This poetry writing prompt submitted by Bill Mohr:
I recently posted an entry on my blog about one of James Wright’s best known poems, “Lying on a Hammock at William Duffy’s Farm in Pine Island, Minnesota.” Towards the end of the post, I suggested that readers “revise” the poem by typing out a version in which the first person pronoun is deleted from all but the final line of the poem.
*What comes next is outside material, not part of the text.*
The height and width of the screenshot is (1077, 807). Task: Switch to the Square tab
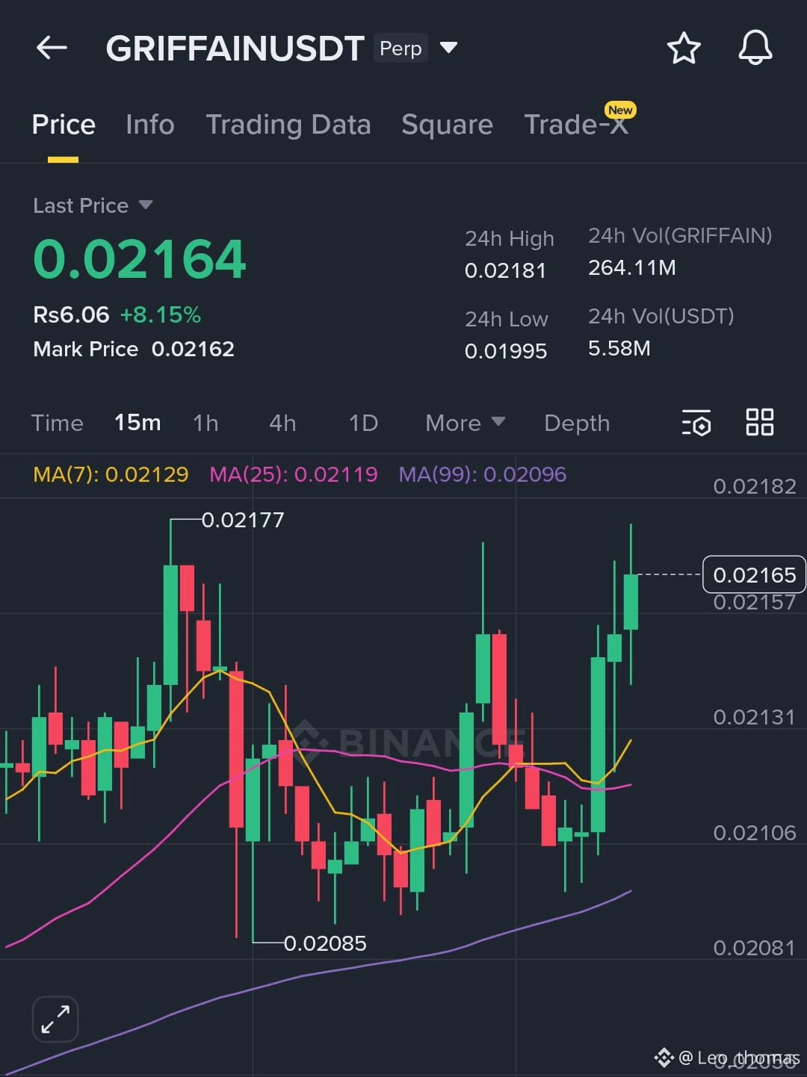(446, 125)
To build on this exercise in tamping down any poem’s self-assertiveness, I would suggest starting with a draft of a poem in which the first person pronoun or one of its variants appears in every other line of the poem. Each couplet should focus on a particular sense (sight, hearing, touch, smell, taste) and the first draft must include at least one couplet foregrounding one of the senses. Whatever you retain of the subsequent drafts should then erase the first person and revise the sentences in the poem so that only concrete nouns are in the subject position. While there are certainly advantages to featuring concrete nouns at the end of lines of poetry (the final word being the most important word in the line’s enjambment), it is all too easy to overlook the noun in the subject position of the poem’s sentence. Let it not be an invocation of your self-centeredness until you have earned it. Even in the final line, be as reticent as possible.
If you write a poem from this prompt, post it as a comment underneath the prompt in the Poetry Super Highway Facebook Group.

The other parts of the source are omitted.